Jade1 and the HBO1 histone acetyltransferase complex are spatial-selective cofactors of the pluripotency transcription factor Oct4.

Oct4 is a master regulator of pluripotency. Potential Oct4 interactors have been cataloged but the manner and significance of these interactions are incompletely defined. Oct4 is capable of binding to DNA in multiple configurations, however the relationship between these configurations and cofactor recruitment (and hence transcription output) are unknown. Here, we show that Oct4 interacts with common and unique proteins when bound to DNA in different configurations. A unique protein is Jade1, a component of HBO histone acetyltransferase complexes. Jade1 preferentially associates with Oct4 when bound to more palindromic Octamer-Related Element (MORE) DNA sequences that bind Oct4 dimers. Surprisingly, we find that the Oct4 N-terminal activation domain, rather than facilitating Jade1 binding, serves as an autoinhibitory domain that dampens the interaction. Chromatin immunoprecipitation and sequencing using HBO1, the enzymatic component of the complex, identifies a preference for binding adjacent to Oct4 at MORE sites.
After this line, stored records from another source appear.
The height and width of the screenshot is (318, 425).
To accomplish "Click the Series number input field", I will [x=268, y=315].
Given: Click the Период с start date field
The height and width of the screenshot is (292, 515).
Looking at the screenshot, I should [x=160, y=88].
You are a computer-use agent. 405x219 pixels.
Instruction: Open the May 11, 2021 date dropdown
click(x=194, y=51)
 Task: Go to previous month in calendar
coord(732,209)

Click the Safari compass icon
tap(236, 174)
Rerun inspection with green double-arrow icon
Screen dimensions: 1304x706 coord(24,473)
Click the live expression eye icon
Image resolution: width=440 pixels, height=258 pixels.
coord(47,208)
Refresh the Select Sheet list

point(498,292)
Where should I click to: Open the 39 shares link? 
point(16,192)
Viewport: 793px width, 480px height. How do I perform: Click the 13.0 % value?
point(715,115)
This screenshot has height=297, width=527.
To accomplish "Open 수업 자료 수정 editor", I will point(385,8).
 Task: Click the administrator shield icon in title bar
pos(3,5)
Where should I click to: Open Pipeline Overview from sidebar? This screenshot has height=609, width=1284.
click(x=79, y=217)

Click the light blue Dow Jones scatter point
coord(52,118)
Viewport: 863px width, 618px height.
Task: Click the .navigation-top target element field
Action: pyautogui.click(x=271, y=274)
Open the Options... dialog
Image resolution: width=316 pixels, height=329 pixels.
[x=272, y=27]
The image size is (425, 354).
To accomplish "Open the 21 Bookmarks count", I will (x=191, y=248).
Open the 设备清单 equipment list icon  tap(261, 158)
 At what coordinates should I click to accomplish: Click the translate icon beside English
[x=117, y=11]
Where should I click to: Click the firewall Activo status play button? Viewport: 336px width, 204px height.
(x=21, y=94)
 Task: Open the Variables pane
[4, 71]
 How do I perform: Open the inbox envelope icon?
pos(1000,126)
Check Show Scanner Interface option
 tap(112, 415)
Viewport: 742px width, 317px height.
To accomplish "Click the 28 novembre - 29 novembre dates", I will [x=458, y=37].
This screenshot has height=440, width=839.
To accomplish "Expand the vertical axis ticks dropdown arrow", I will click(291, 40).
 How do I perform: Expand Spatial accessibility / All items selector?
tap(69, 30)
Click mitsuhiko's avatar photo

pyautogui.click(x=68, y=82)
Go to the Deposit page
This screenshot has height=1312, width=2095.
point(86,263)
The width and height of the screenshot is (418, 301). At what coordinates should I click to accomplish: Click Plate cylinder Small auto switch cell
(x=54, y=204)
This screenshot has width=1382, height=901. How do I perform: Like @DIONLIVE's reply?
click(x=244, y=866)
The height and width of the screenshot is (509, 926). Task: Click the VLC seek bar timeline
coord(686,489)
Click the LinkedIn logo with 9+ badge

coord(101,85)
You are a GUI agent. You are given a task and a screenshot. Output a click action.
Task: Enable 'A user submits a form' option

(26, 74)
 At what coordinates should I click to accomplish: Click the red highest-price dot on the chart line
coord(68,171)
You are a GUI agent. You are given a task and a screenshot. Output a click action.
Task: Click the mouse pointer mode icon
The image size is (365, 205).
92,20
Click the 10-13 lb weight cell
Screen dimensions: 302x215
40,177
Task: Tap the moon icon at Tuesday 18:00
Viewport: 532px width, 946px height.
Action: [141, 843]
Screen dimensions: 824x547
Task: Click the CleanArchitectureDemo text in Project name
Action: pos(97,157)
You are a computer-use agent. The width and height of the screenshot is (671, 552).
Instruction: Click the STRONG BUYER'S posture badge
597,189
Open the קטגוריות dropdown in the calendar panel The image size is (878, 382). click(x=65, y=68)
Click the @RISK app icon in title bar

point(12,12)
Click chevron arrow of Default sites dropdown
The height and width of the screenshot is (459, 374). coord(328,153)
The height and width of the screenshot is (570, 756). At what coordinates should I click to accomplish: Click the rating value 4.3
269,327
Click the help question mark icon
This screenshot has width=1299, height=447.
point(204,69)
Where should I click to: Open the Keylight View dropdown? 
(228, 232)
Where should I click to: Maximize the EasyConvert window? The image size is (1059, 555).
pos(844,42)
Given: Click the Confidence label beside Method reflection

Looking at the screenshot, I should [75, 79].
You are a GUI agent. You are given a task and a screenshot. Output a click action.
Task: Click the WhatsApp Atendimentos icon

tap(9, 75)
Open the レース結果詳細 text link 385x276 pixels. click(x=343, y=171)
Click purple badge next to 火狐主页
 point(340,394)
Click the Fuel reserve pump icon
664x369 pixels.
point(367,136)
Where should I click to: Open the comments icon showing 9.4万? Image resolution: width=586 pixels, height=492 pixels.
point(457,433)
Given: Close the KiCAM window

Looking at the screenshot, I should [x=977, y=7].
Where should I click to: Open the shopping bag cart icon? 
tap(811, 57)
Using purified recombinant proteins and nucleosome complexes, we show that the HBO1 complex acetylates histone H3K9 within nucleosomes more efficiently when Oct4 is cobound to a MORE. An Oct4 mutant with superior MORE binding characteristics also shows superior ability to catalyze H3K9 acetylation. Jade1 knockdown reduces H3K9Ac at regions where Oct4 binds a MORE but not a simple octamer. Cryo-electron microscopy reveals that Oct4 bound to a MORE near the nucleosome entry/exit site partially unwinds DNA from nucleosome core particles, and identifies additional mass associated with the HBO1 complex. These results identify a novel mechanism of transcriptional regulation by Oct4.